Interlandmark distances (ILDs) of cranial landmarks have proven useful for distinguishing Native Americans from African-Americans and European-Americans (Mann and Ousley, 2001). But what about distinguishing Native Americans from Asians? This distinction is more challenging because anthropologists have traditionally grouped Native Americans and Asians into "Mongoloids" because of shared features such as a "flat, moonlike face, nasal overgrowth, and zygomatic (cheekbone) projection" (Bass, 1995). This research focuses on the morphometric distinction between Native American and Asian populations. The practical application of this research was demonstrated on a sample of probable Chinese excavated in Alaska by an amateur archaeologist.


Materials and Methods

Frontal view landmarksUsing a Polhemus 3D digitizer, landmark coordinates were collected from over 350 Asian individuals in the NMNH collection. Eighty-six landmark coordinates were identified, yielding 3655 ILDs. These data were combined with Native American landmark data from the NMNH Repatriation database. The best ILDs using Type 1 Landmarks (unambiguously defined points where sutures meet) to discriminate among groups were identified using stepwise discriminant function analysis (DFA). Data from males and females were combined by converting ILDs to Z scores based on sex-specific means.


Errors in the Archives?

THE KARLUK CASE STUDY

NMNH records indicate that skeletons of Chinese were excavated in 1931 from the site of the Karluk fish cannery (KFC) cemetery on Kodiak Island, Alaska. Were they really Chinese immigrants who worked in the Alaskan canneries during salmon season? Who made this determination and should we trust it?

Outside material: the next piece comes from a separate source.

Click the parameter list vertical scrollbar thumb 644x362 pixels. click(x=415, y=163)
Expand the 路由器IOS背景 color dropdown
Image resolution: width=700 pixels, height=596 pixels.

Mrs. Laura Jones, the wife of the Karluk cannery superintendent, excavated the remains and mailed them to Dr. Ales Hrdlicka, curator of Physical Anthropology. Jones told Hrdlicka that the remains were Chinese, a point that he never questioned. However, Jones did not have a background in anthropology, and she based her assumption on sketchy cannery history and the presence of a "pig tail" on one of the men.

Before testing the ancestry of the Karluk crania, we needed to digitize known Chinese in the collections. However, while recording data to test the Chinese heritage of the Karluk remains, we discovered an outlier (225011) among other Chinese. A DFA of Chinese and 19th century American Whites classifies this individual very strongly as White, though he is labeled "Chinese".
When we performed a DFA for Chinese and Alaskan groups, we found that the Karluk remains are very likely Chinese.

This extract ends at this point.